SUPPLIED TEXT —
-- start --

The first encoding processor 600 comprises a time frequency converter 602 for converting
the first input audio signal portion into a frequency domain representation having
spectral lines up to a maximum frequency of the input signal. Furthermore, the first
encoding processor 600 comprises an analyzer 604 for analyzing the frequency domain
representation up to the maximum frequency to determine first spectral regions to
be encoded with a first spectral representation and to determine second spectral regions
to be encoded with a second spectral resolution being lower than the first spectral
resolution. In particular, the full-band analyzer 604 determines which frequency lines
or spectral values in the time frequency converter spectrum are to be encoded spectral-line
wise and which other spectral portions are to be encoded in a parametric way and these
latter spectral values are then reconstructed on the decoder-side with the gap filling
procedure. The actual encoding operation is performed by a spectral encoder 606 for
encoding the first spectral regions or spectral portions with the first resolution
and for parametrically encoding the second spectral regions or portions with the second
spectral resolution.
[0043] The audio encoder of Fig. 6 additionally comprises a second encoding processor 610
for encoding the audio signal portion in a time domain. Additionally, the audio encoder
comprises a controller 620 configured for analyzing the audio signal at an audio signal
input 601 and for determining which portion of the audio signal is the first audio
signal portion encoded in the frequency domain and which portion of the audio signal
is the second audio signal portion encoded in the time domain. Furthermore, an encoded
signal former 630 which can be, for example, implemented as a bit stream multiplexer
is provided which is configured for forming an encoded audio signal comprising a first
encoded signal portion for the first audio signal portion and a second encoded signal
portion for the second audio signal portion. Importantly, the encoded signal only
has either a frequency domain representation or a time domain representation from
one and the same audio signal portion.
[0044] Hence, the controller 620 makes sure that for a single audio signal portion only
a time domain representation or a frequency domain representation is in the encoded
signal. This can be accomplished by the controller 620 in several ways. One way would
be that, for one and the same audio signal portion, both representations arrive at
block 630 and the controller 620 controls the encoded signal former 630 to only introduce
one of both representations into the encoded signal. Alternatively, however, the controller
620 can control an input into the first encoding processor and an input into the second
encoding processor so that, based on the analysis of the corresponding signal portion,
only one of both blocks 600 or 610 is activated to actually perform the full encoding
operation and the other block is deactivated.

-- end --

PROBLEMS AND TASKS —
1. Reproduce the stretch of the audio encoder text from "[0044] Hence, the" through "block is deactivated.".
2. Carry the audio encoder text on from its last sentence.
The material that comes after this text isn't needed.

MATERIAL —
-- start --

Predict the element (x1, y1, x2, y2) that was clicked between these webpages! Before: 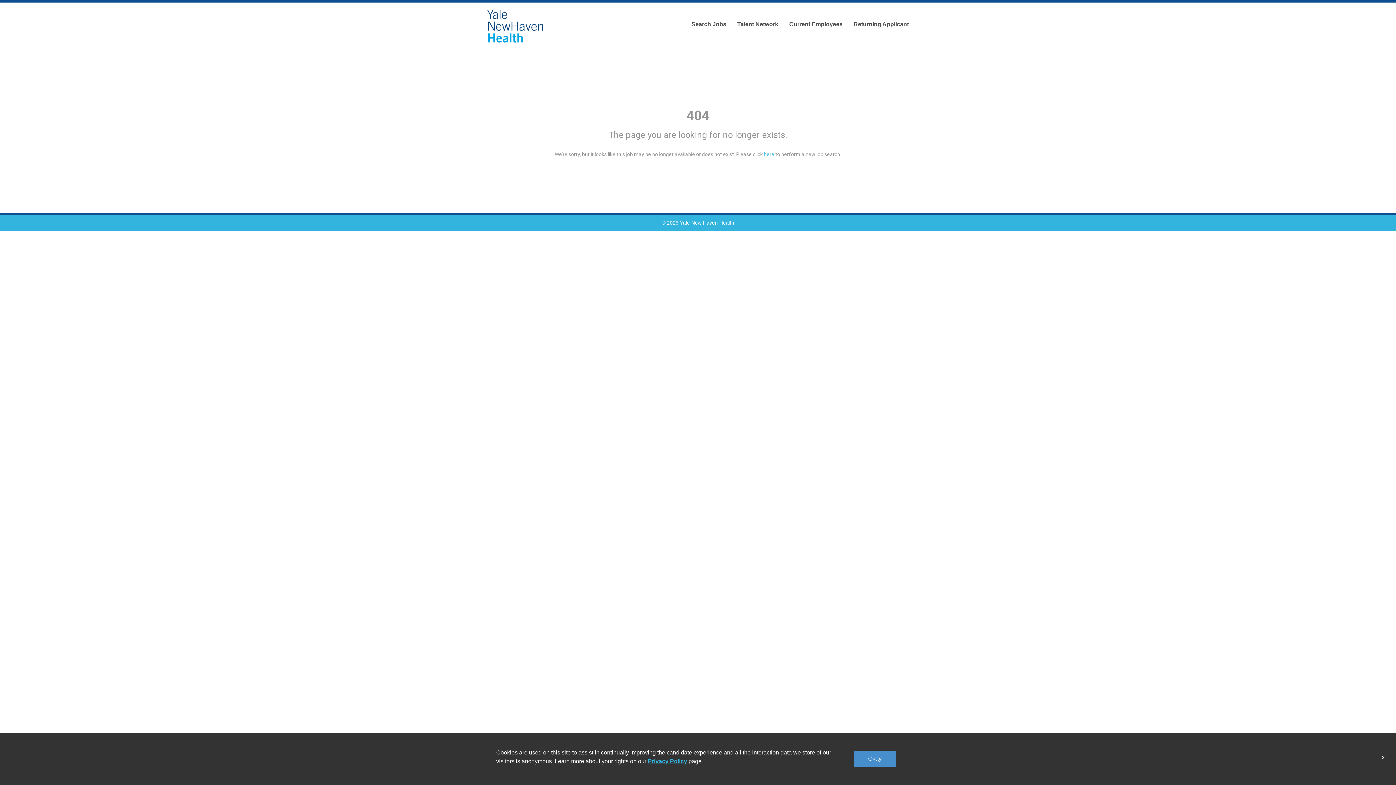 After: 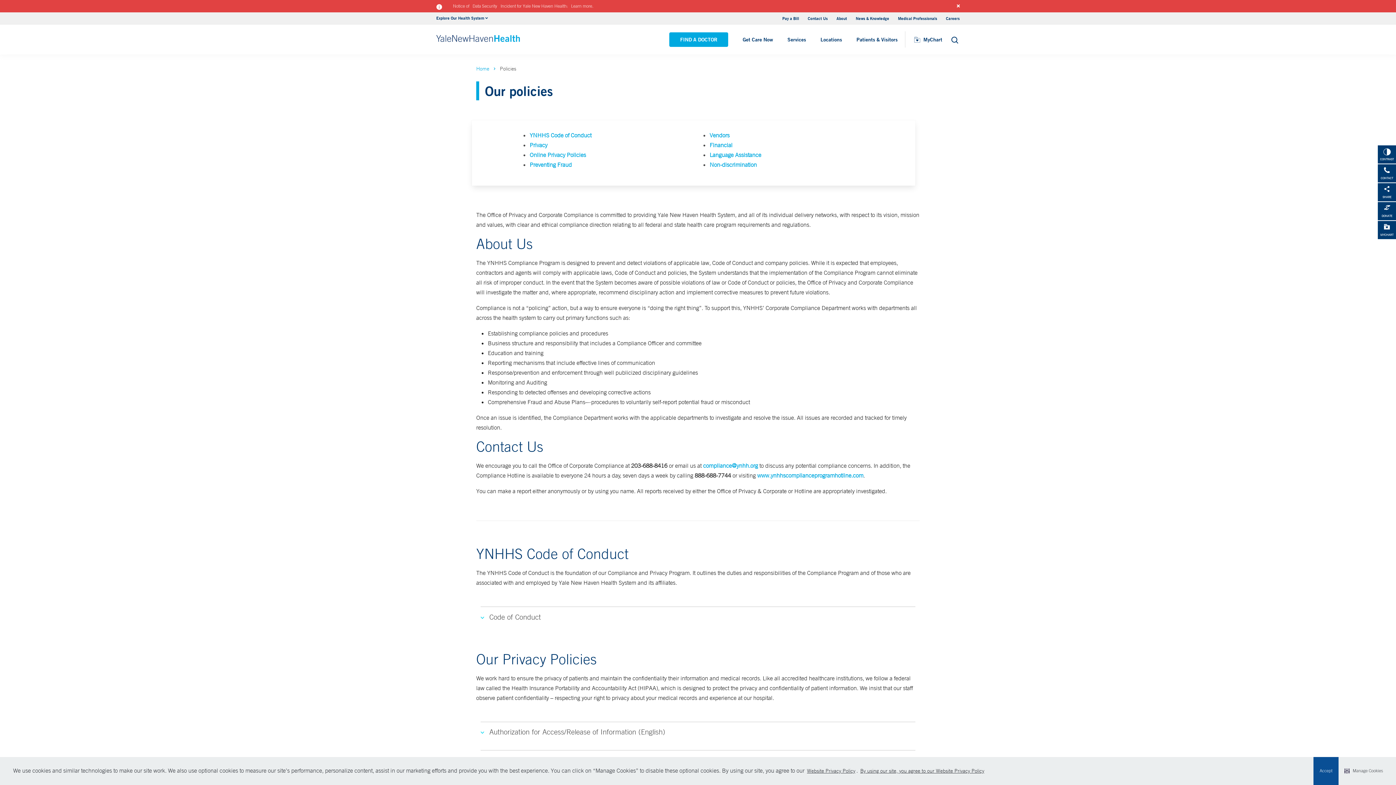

-- end --

RESPONSES TO THE TASKS —
1.
[0044] Hence, the controller 620 makes sure that for a single audio signal portion only
a time domain representation or a frequency domain representation is in the encoded
signal. This can be accomplished by the controller 620 in several ways. One way would
be that, for one and the same audio signal portion, both representations arrive at
block 630 and the controller 620 controls the encoded signal former 630 to only introduce
one of both representations into the encoded signal. Alternatively, however, the controller
620 can control an input into the first encoding processor and an input into the second
encoding processor so that, based on the analysis of the corresponding signal portion,
only one of both blocks 600 or 610 is activated to actually perform the full encoding
operation and the other block is deactivated.

2.
[0045] This deactivation can be a deactivation or, as illustrated with respect to, for example,
Fig. 7a, is only a kind of "initialization" mode where the other encoding processor
is only active to receive and process initialization data in order to initialize internal
memories but any specific encoding operation is not performed at all. This activation
can be done by a certain switch at the input which is not illustrated in Fig. 6 or,
preferably, by control lines 621 and 622. Hence, in this embodiment, the second encoding
processor 610 does not output anything when the controller 620 has determined that
the current audio signal portion should be encoded by the first encoding processor
but the second encoding processor is nevertheless provided with initialization data
to be active for an instant switching in the future. On the other hand, the first
encoding processor is configured to not need any data from the past to update any
internal memories and, therefore, when the current audio signal portion is to be encoded
by the second encoding processor 610 then the controller 620 can control the first
ending encoding processor 600 via control line 621 to be inactive at all. This means
that the first encoding processor 600 does not need to be in an initialization state
or waiting state but can be in a complete deactivation state. This is preferable particularly
for mobile devices where power consumption and, therefore, battery life is an issue.
[0046] In the further specific implementation of the second encoding processor operating
in the time domain, the second encoding processor comprises a downsampler 900 or sampling
rate converter for converting the audio signal portion into a representation with
a lower sampling rate, wherein the lower sampling rate is lower than a sampling rate
at the input into the first encoding processor. This is illustrated in Fig. 9. In
particular, when the input audio signal comprises a low band and a high band, it is
preferred that the lower sampling rate representation at the output of block 900 only
has the low band of the input audio signal portion and this low band is then encoded
by a time domain low band encoder 910 which is configured for time-domain encoding
the lower sampling rate representation provided by block 900. Furthermore, a time
domain bandwidth extension encoder 920 is provided for parametrically encoding the
high band. To this end, the time domain bandwidth extension encoder 920 receives at
least the high band of the input audio signal or the low band and the high band of
the input audio signal.
[0047] In a further embodiment of the present invention the audio encoder additionally comprises,
although not illustrated in Fig. 6 but illustrated in Fig. 10, a preprocessor 1000
configured for preprocessing the first audio signal portion and the second audio signal
portion. Preferably, the preprocessor 100 comprises two branches, where the first
branch runs at 12.8 kHz, and performs the signal analysis which is later on used in
the noise estimator, VAD etc. The second branch runs at the ACELP sampling rate, i.e.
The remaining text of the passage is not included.